Reflecting on Ten Years Inside

The woodland beyond HM Prison Channings Wood
The Woodland Beyond  HMPrison  Channings Wood  Watercolour and Gouache on paper

Ten years. Ten full, long years in prison so far, with a few still to come. Oh, I deserve every minute of it – I’m just saying, it hasn’t gone quickly. I spent the first eight in HMP Long Lartin, High Security, where the maddest, the baddest and the saddest are sent to fight it out, between themselves, among themselves, inside themselves. It will not surprise you that experiences most would describe as extreme have been in regular supply. There are those you expect, murder, suicide, violence and self harm, hatred and despair: the anguished, furious bellows and screams of men who are hurting, really hurting. Hurting you, maybe. I saw a man trying to cut his own arm off in a workshop once. Another guy, unnerved by an erratic neighbour with obvious, serious mental health problems charged into his cell with a jug of boiling sugar and a table leg. ‘If screws won’t take this fuggin’ fraggle off the wing, I fuckin’ will’, he had announced. He was, gruesomely, as good as his word. But the things you expect become commonplace and the commonplace stops feeling extreme, no matter how spectacular. Only a totally unexpected moment can still get inside a long-term prisoner’s guard.

That’s what happened when I got off the transport to HMP Grendon.

The ‘sweatbox on the van is a grey, upended rectangle with a locked door and a tiny tinted window. It’s just big enough to contain one prisoner, but you wouldn’t want it any bigger. With your hands cuffed and no seat belt, bracing against the sides is the only way to protect yourself from sharp braking, it makes for a miserable journey so it was good to climb out. I blinked in the bleached winter light and looked up.

The sky…

Horizon to horizon, massive and empty, the infinite: so epic in scale it made me reel, and only in that moment did I realise I had waited eight years to see it. My mind slipped back to the place I had left.

In high security, thin wires, hung with orange baubles are strung over the entire prison to prevent helicopter escapes. Believe it or not such attempts have been made. I hardly ever noticed the wires. Sometimes I’d watch a villainous crow try to land on one, feel it flex under its dirty weight, and flap off cawing disgustedly. When it snowed, each bauble would collect a cone shaped topping and the wires glittered with grime. Beautiful, really. Every day I’d walk around the yard, and think nothing of the skinny sentinels overhead. Every feature of the place is intended, after all, to be oppressive, limiting. Everything is functional, and everything’s function reminds the prisoner of how dangerous, volatile and untrustworthy he is. Some men never stop noticing it all, never stop hating and chafing at this brutal reflection of themselves. Some men go crazy. The only way you get through it in fact is to stop seeing it. Then you can stop feeling it. That’s what I did – or so I thought, until I got off that transport.
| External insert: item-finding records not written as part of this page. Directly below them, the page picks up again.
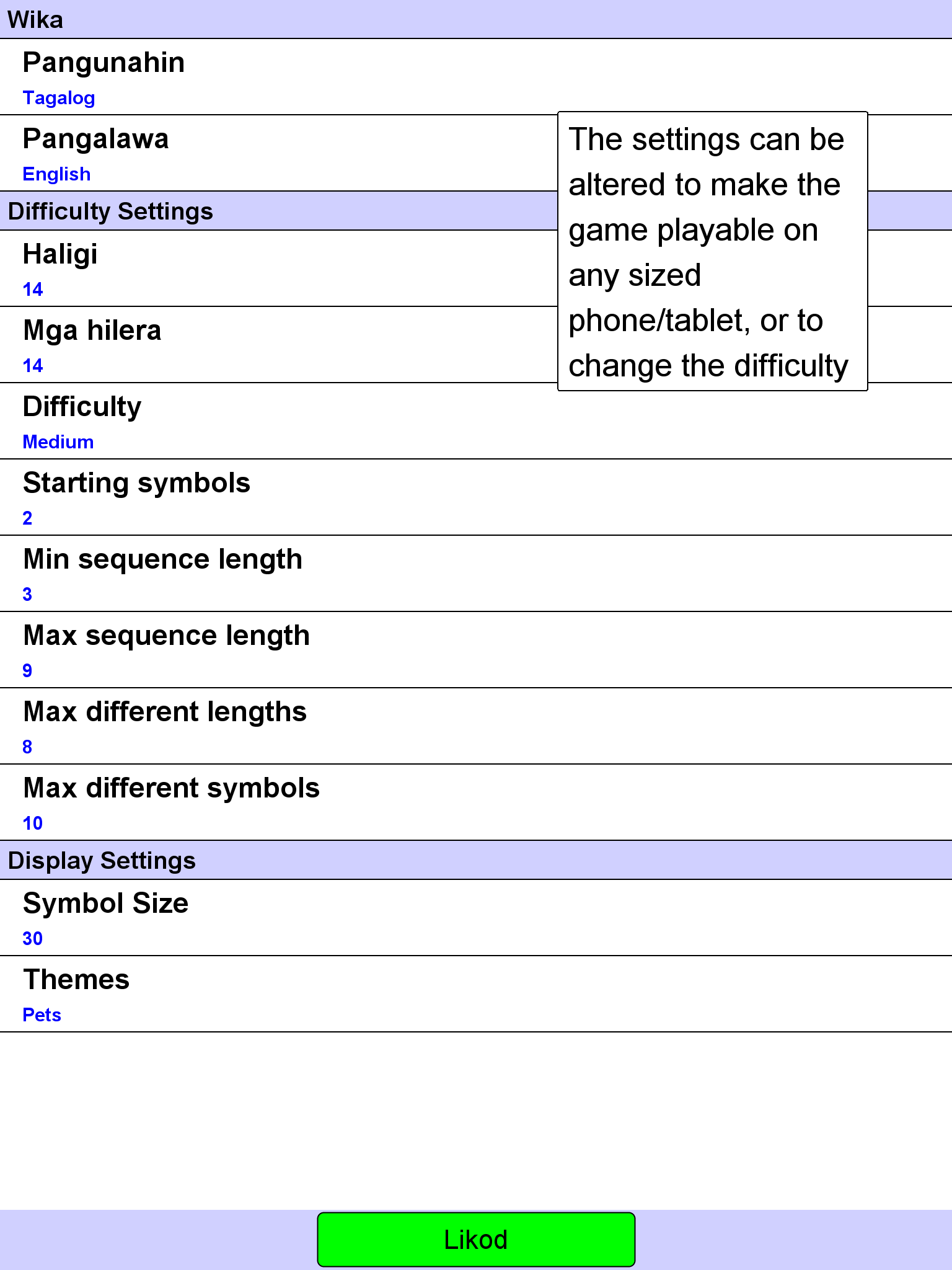Image resolution: width=952 pixels, height=1270 pixels.
Task: Open the Starting symbols setting
Action: click(476, 497)
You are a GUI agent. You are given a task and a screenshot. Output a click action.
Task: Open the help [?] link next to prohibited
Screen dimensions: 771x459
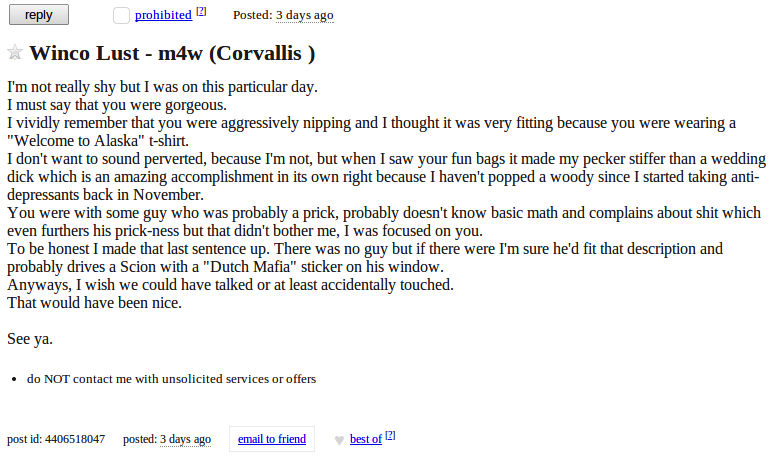point(201,11)
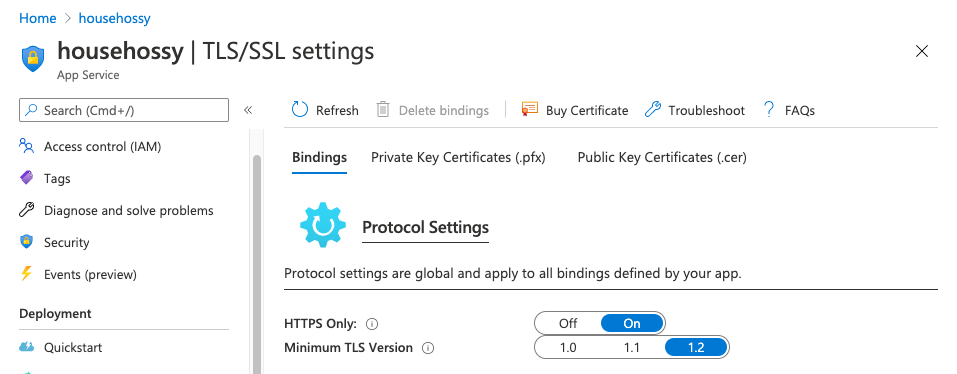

A tight ball in the middle of my chest expanded, overfilled me; it swamped me. The tension of years drained away, my precious mantle of indifference slipped from my shoulders and pooled at my feet, with my tears. I wept as I felt joy bloom, laced with a shocking twist of homesickness. Homesickness for my former prison. Grief and relief so intense it has become a treasured memory. I never want to forget how I felt, that day, to look up and see nothing but sky.

Adam

HM Prison Grendon

This article and the painting above were seen at ‘Inside’, the powerful exhibition curated by Anthony Gormley of art by offenders, secure patients and detainees, from the 2017 Koestler Awards at the South Bank Centre London from September-November 2017.